A description of the thesis of this book on the back cover states that “each nation used widows and war dead as symbols to either uphold their victory or disengage fro their defeat, but Kuhlman, parsing both German and U.S. primary sources, compares widows’ lived experiences to public memory.”
This book by Erika Kulhman has been critiqued as “a pathbreaking study,” an “extremely original study,” an “insightful and well-researched study” and a “new model of scholarly analysis.”
She is associate professor of history at Idaho State University. She is the author of Petticoats and White Feathers, Reconstructing Patriarchy after the Great War and a volume co-edited with Kimberly Jensen titled Women and Transnational Activism in Historical Perspective. She is the editor of Peace & Change: A Journal of Peace Research.
In a book of just five chapters with about 160 pages of discussion but backed up with more than 60 pages of notes and lists of reference works, the author successfully documents many personal experiences during and after World War I among the millions of black-clad widows so frequently seen in Europe’s cities.
The author compares the ways in which German and American widows experienced their postwar status.
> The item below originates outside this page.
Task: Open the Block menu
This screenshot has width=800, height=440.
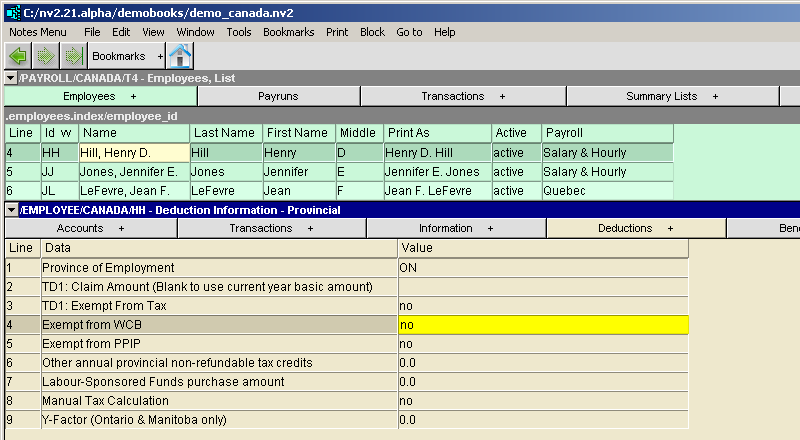Action: tap(372, 32)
She relates how their experiences “played into the cultures of mourning into their two nations: one defeated, the other victorious.”
The impact of the First World War was huge. The author writes in the first chapter than some nine million uniformed men were killed. Of those, about three million were married. In Germany, the loss was greatest. Some 1.8 million German soldiers died in that war. Nearly one third were married, resulting in 600,000 widows.
In France also, some 600,000 wives wore black. In England and Italy, the figure stood at around 200,000 each. In the United States however, the number of widows was just about 33,000.
In the Second World War – which began just 20 years after peace treaty ending the earlier conflict was signed – some 300,000 U.S. military personnel lost their lives and about 83,500 widows survived them. Kulhman writes the “feelings of grief and despair over losing one’s life partner had not changed much, either.”
The central theme of this book is the absurdity of war for the victorious and the defeated nation, and therefore the need to end war forever. Towards that end, the author has done an admirable job, documenting all the details.